These two put on some classic performances in 2012 over the lightweight title. While Henderson was declared the victor in both instances, many scored the rematch for Edgar. These fights were truly Henderson’s coming-out party, as he threw everything he had at Edgar and showed unorthodox, high-energy offense that Edgar absorbed with his trademark grit and toughness.
Edgar is still every bit as tough as any fighter in any weight class and seems primed for another title shot, this time at featherweight. Henderson seems revitalized after moving up to welterweight, choking out Brandon Thatch in his debut. Watching Henderson vs. Edgar was like watching the unstoppable force (Henderson) against the immovable object (Edgar). Henderson looked at his best against Edgar, and a third go-around may not give Edgar the ultimate upper hand, but it would bring out the best in Henderson again.

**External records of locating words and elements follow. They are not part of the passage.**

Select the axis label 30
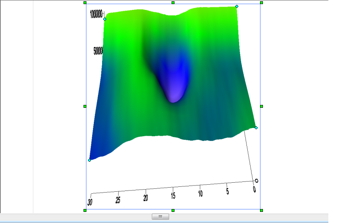 tap(90, 202)
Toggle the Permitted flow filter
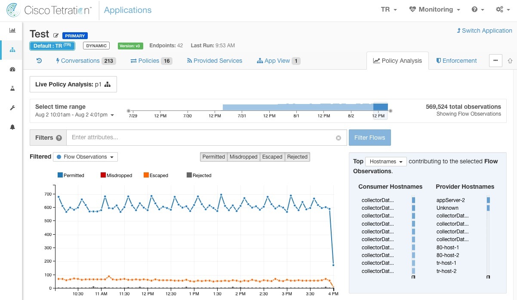517x300 pixels. [213, 157]
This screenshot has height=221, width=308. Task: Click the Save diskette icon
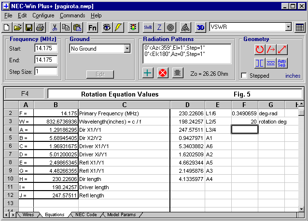pos(28,28)
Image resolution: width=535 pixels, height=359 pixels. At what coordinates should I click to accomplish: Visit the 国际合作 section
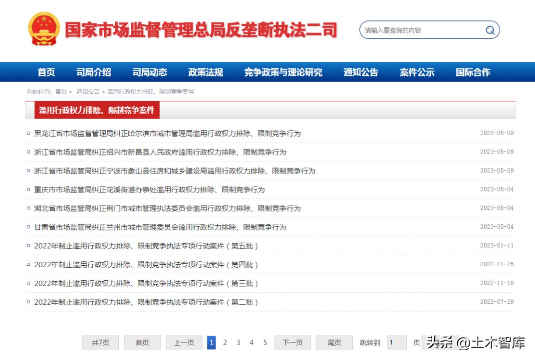(471, 72)
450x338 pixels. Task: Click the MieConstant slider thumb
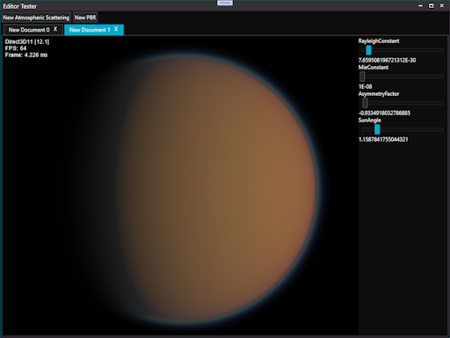362,77
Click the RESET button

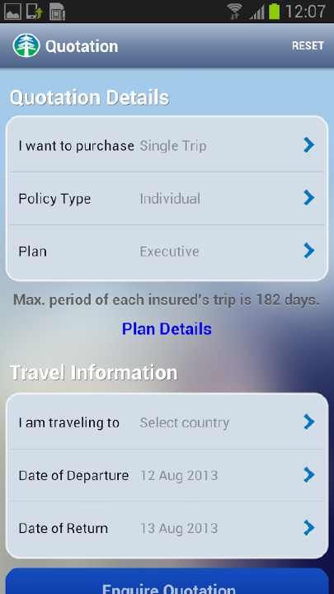308,46
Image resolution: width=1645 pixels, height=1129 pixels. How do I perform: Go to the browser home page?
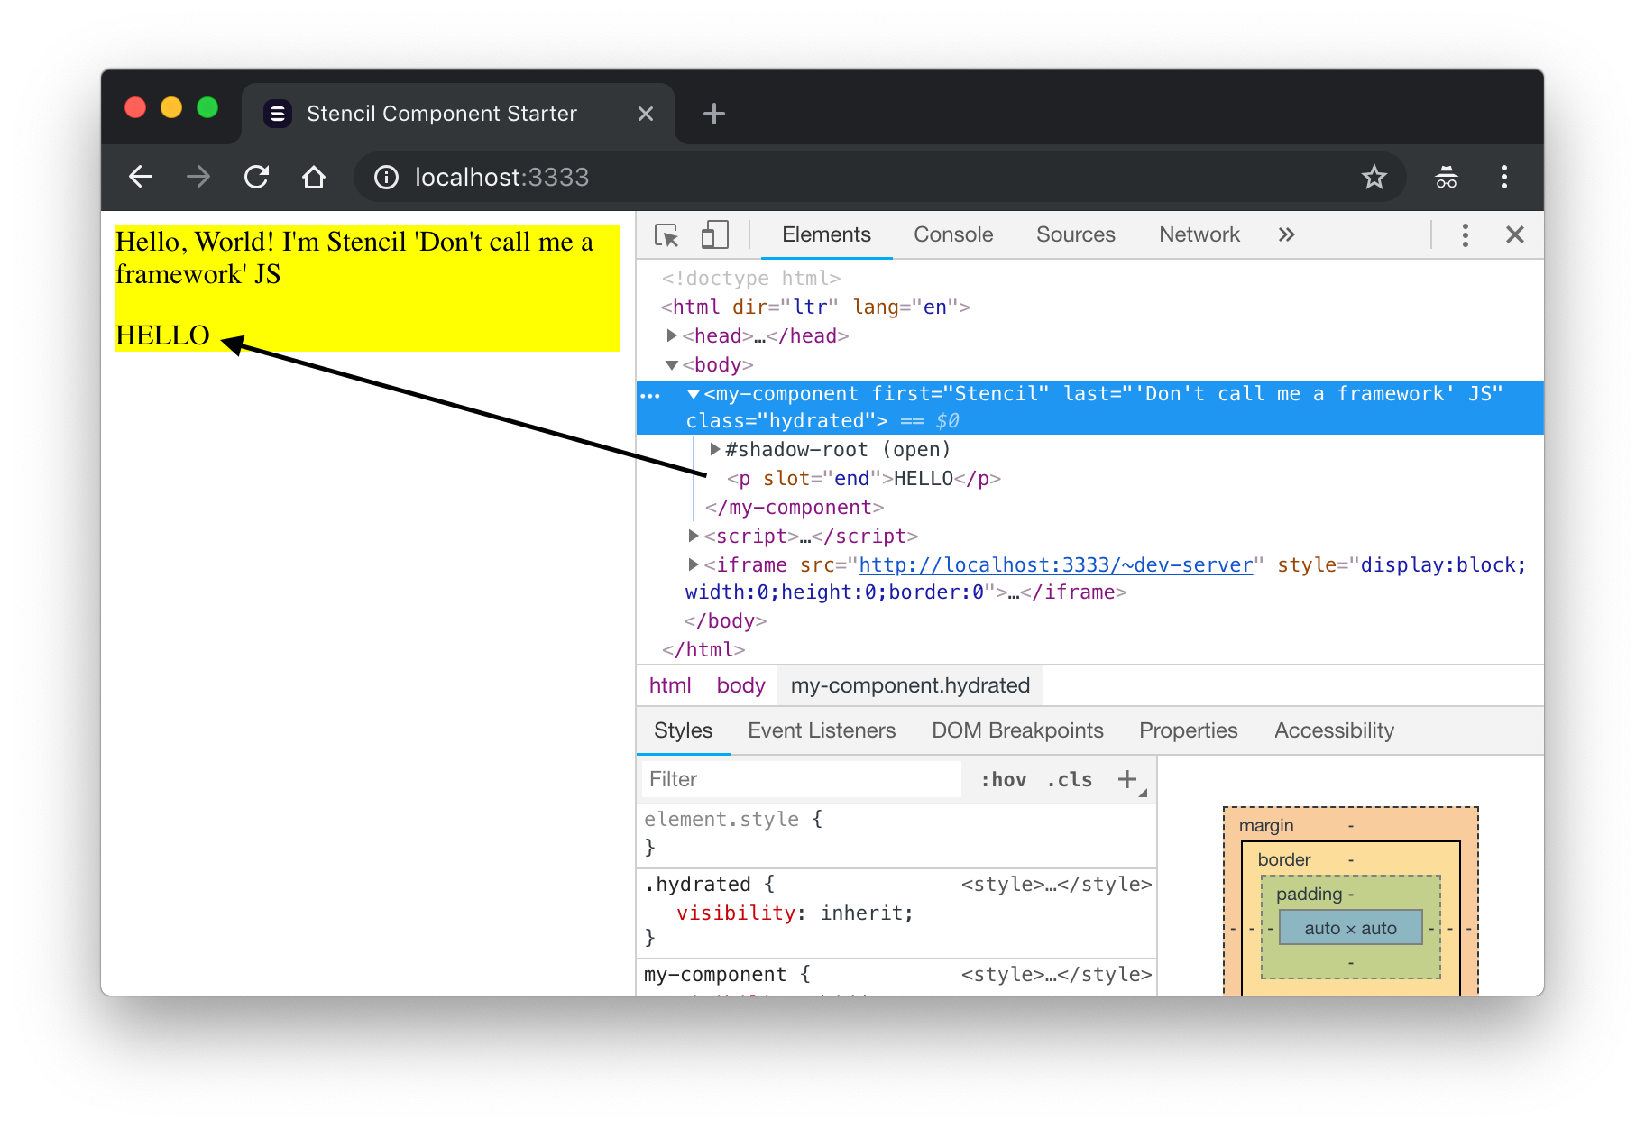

At one point, both of these guys were considered the next dominant forces in UFC. At least until Jon Jones came along and brutalized Shogun in 2011. When Machida defeated Rashad Evans for the light heavyweight title in 2009, Joe Rogan infamously declared, “Welcome to the Machida era.”

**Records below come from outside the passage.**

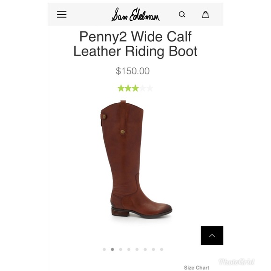Select the seventh image carousel dot
Screen dimensions: 271x271
153,250
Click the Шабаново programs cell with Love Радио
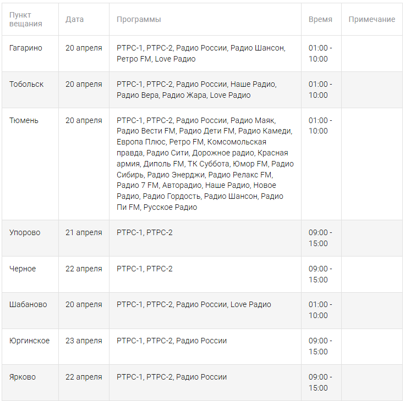 tap(194, 304)
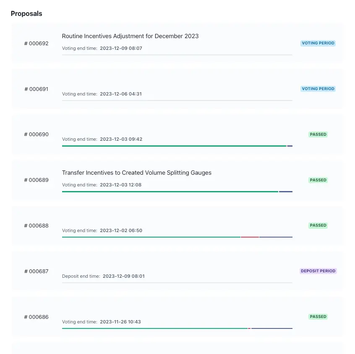
Task: Click the Passed badge on proposal 000690
Action: click(318, 134)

Well, that lasted just under a year. After a controversial decision victory over Shogun in his first title defense, Machida was demolished by Shogun in the first round of their rematch in 2010. Shogun was then declared the next force to be reckoned with, but then Jones came along and the rest, as they say, is history. At least until earlier this year when Jones was arrested for a hit-and-run.
Regardless, Machida and Shogun are two of the most dynamic strikers in MMA. Machida’s crane-kick knockout of Randy Couture is still replayed today, and Shogun blitzkrieging opponents in Pride Fighting Championship is well-documented. Is Machida the same guy who got torn through by Shogun in 2010? Is Shogun the same buzzsaw he was when he took the title from Machida? Both guys are at a crossroads of sorts in their career at the moment. Perhaps a rubber match would go a long way toward determining who still has something left to offer the sport.
I’m not going to lie. I just want these two to square off again because it’s so damn fun to watch. Gaethje knocked out Palomino in both of their meetings for the World Series of Fighting (WSOF) lightweight title. But that’s really oversimplifying what happened. Both guys spent each fight just swinging for the fences, and Gaethje took as much as he gave to Palomino and lived up to his nickname, “The Highlight.”
WSOF is still fairly unknown among casual MMA fans. But if you enjoy a good old-fashioned brawl and want fighters who leave everything in the cage, then find video of Gaethje and Palomino’s first two fights. If you play your cards right, you could see Gaethje and Palomino go at it a third time.
Palomino is part of an eight-man lightweight tournament in WSOF that starts next month, and the winner will get a title shot against Gaethje. So if you want to see a great fight, you should hope and pray that Palomino emerges victorious from the tournament.